Siyasallaştığı için de artık basit bir inanç özgürlüğü konusu değildir.
Burada asıl mesele, eğitimde uygulanan dinsel politika ve
düşüncelerin, sergilenen sembollerin, uygulanan ritüellerin eğitim yönetiminde,
okul içi pedagojik süreçlerde ve eğitim özneleri (öğretmen, öğrenci, veli)
arasında bir çatışma, diğer gruplara karşı bir ayrımcılık, ötekileştirme ve
dışlama yaratıp yaratmadığıdır. Yaşanan kimi pratikler, birçok olumsuz uygulama
olduğunu gösteriyor. Nitekim 2014 Ağustos’unda lise yerleştirme sınavı
sonuçları açıklandıktan sonra, kimi Ermeni ve Musevi öğrenciler, inançlarının
farklılığı dikkate alınmaksızın, istekleri dışında, internet üzerinden İmam-Hatip
okullarına kaydedildi, nüfusunda din hanesi boş bırakılmış olan öğrencilere de din
dersini alma yükümlülüğü getirildi.[16]
Bir yandan İslam’da zorlama yoktur denilirken öte yandan herkes için zorunlu
tutulan din dersine yönelik artan tepkilere karşı AKP ve Erdoğan, dinsel
eğitimi daha sert biçimde savunan pozisyona girdi. Din temelli eğitimi normal
ve doğal gören Erdoğan, matematik, fen, biyoloji gibi pozitif (bilimsel) derslerin
zorunlu tutulmasının eleştiri konusu yapılmazken, din dersinin zorunlu
tutulmasına yöneltilen eleştirileri anlayamadığını açıkladı. Din ile bilimin kıyaslandığı[17]
bu nokta, dini artık bilim ile eşdeğer gören bir noktadır. Kimya varsa din
dersi de olmalıdır, matematik okutuluyorsa inançlar da okutulmalıdır, fıkıh’ın
biyolojiden eksik olan ne yanı var ki?! Tabii buradaki kıyaslamanın bilimi
kabul eden tarafı, bilimsel diye her konunun okullarda okutulamayacağı görüşünü
gözlerden saklamamalı. Örneğin, Darwin’in Evrim Teorisi’nin okutulması artık
MEB okullarında çok ciddi suçlama, kınama ve cezalandırma konusu olabilmekteydi;
sonrasında ise (2017 Ağustos) bu teori müfredatlardan tümüyle kaldırıldı.
Burada eleştirilen konuların içeriğine yöneltilen eleştiriler, sıra din dersine
gelince buhar olmaktadır. Zorunlu din dersinin zorunlu tutulmasının insan hak
ve özgürlüklerine aykırılığı bir tarafa, bu dersin içeriğine ve pedagojik
uygulamasına[18] da
yoğun eleştiriler yöneltildiğini biliyoruz. İslam’ın merkeze alınıp tüm diğer
dinlerin İslamiyet’e göre konumlandırılıp İslam’ın idealize edilerek[19]
anlatıldığı bu derste dine ilişkin sosyolojik, felsefi, psikolojik,
antropolojik bilgi ve değerlendirme bulmak mümkün değil.[20]
Haliyle AKP için mesele, ne dünya dinlerinin tanıtılması ne de dine ilişkin
bilimsel bilgilerin tartışılmasıdır. Kendine göre bir din tanımı ve açıklaması
yapan AKP için bunun anti-demokratik bir uygulama olduğu meçhuldür.

────────────────────────────────────────

Belirtilen Hedef 1: Din eğitimi metninde, din dersinde bulunmasının mümkün olmadığı söylenen bilgi ve değerlendirme türlerini sıralayın.
Belirtilen Hedef 2: Din eğitimi metnine son cümlesinden sonra gelecek şekilde devam edin.

Sağlanan Veriler:
────────────────────────────────────────

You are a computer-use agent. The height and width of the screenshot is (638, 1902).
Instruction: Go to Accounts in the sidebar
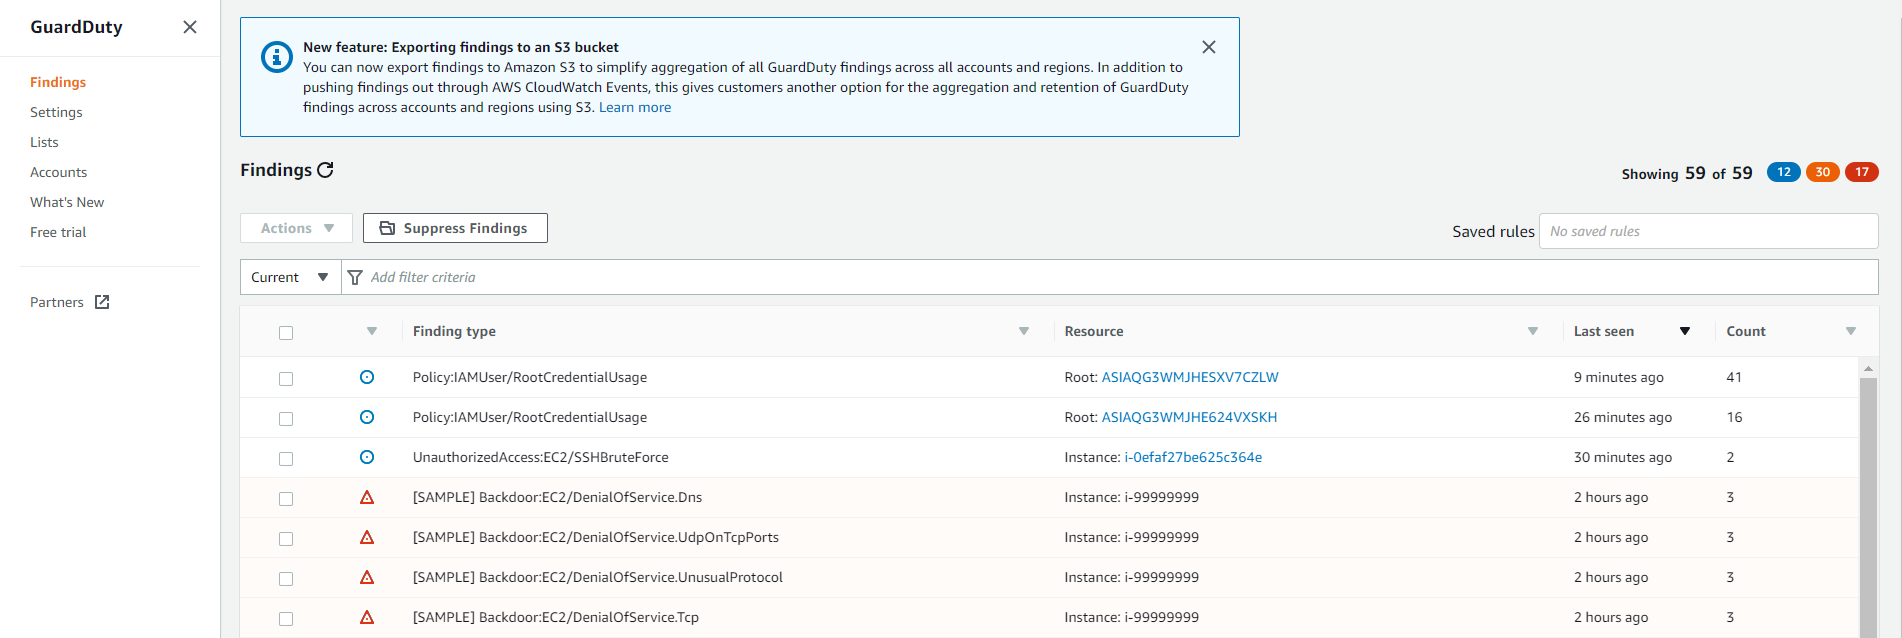pyautogui.click(x=58, y=172)
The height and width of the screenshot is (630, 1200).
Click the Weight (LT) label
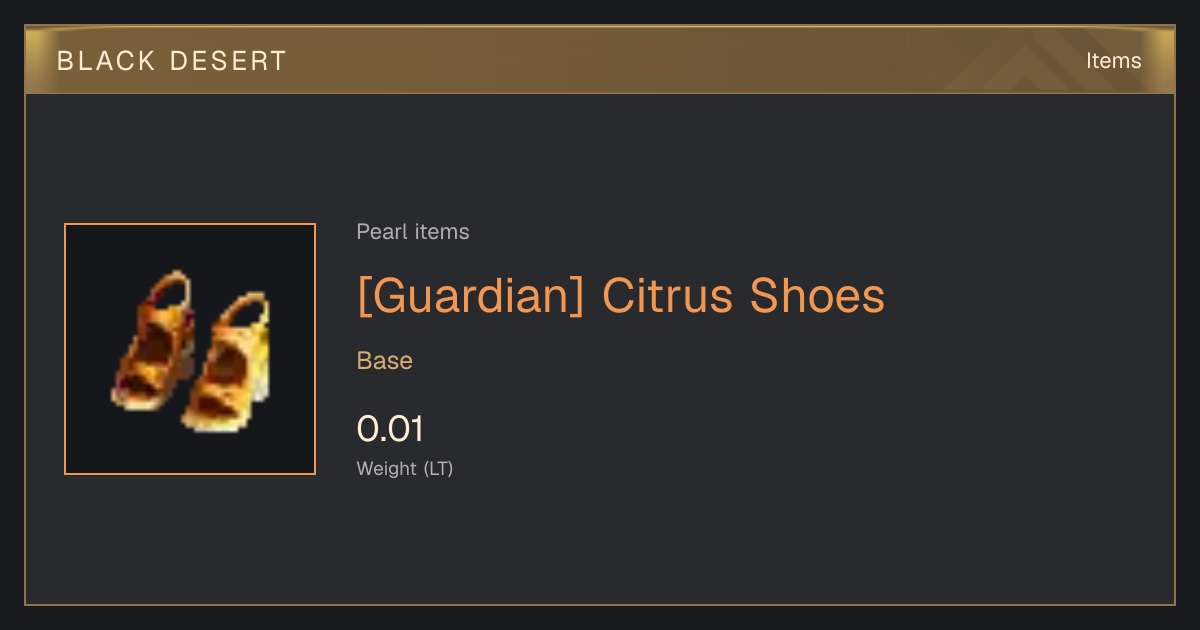coord(405,469)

────────────────────────────────────────

Nihai Yanıt 1: Sosyolojik, felsefi, psikolojik, antropolojik

Nihai Yanıt 2:
Maalesef, bilhassa son birkaç yıldır AKP’nin eğitime Sünni
İslam temelindeki tekçi/mezhepçi bakış açısına dayalı partizanca tavrı, eğitim
yönetiminde dinsel tutumu daha da güçlendirdi. AKP’nin desteklediği Eğitim
Bir-Sen’e üye olan öğretmenlerin sözlü sınavlarda son derece başarılı bulunup, hatta
kayırılıp müdür yapılırken diğer sendikalara (Eğitim-Sen, Türk Eğitim-Sen vd)
mensup öğretmenlerin sınavlarda büyük ölçüde başarısız olmaları, bu partizanca
tutuma bağlanabilir. Bu uygulamayla artık okulların neredeyse tamamı AKP
yanlısı müdürler tarafından yönetiliyor. Bu müdürlerin de, ilçe ve il milli
eğitim müdürlükleriyle işbirliği içinde, kendi okullarında Islama aykırı
gördükleri konularda (örneğin derslerde Darwin’in Evrim Teorisi’nin
anlatılması,[21] din
konusunun hurafe[22]
olarak açıklanması, AKP’nin laik eğitim karşıtı uygulamalarının eleştirilmesi
vb.) muhalif öğretmenlerin cezalandırılmalarında çok etkili olduğu
belirtilmekte. Bilhassa Eğitim-Sen’li öğretmenlere uygulanan çeşitli cezaların
(sürgün, maaş kesimi, kademe ilerlemesinin durdurulması, mahkemeye verme,
meslekten ihraç etme vs.) her geçen sene arttığı medyaya sürekli olarak yansıdı.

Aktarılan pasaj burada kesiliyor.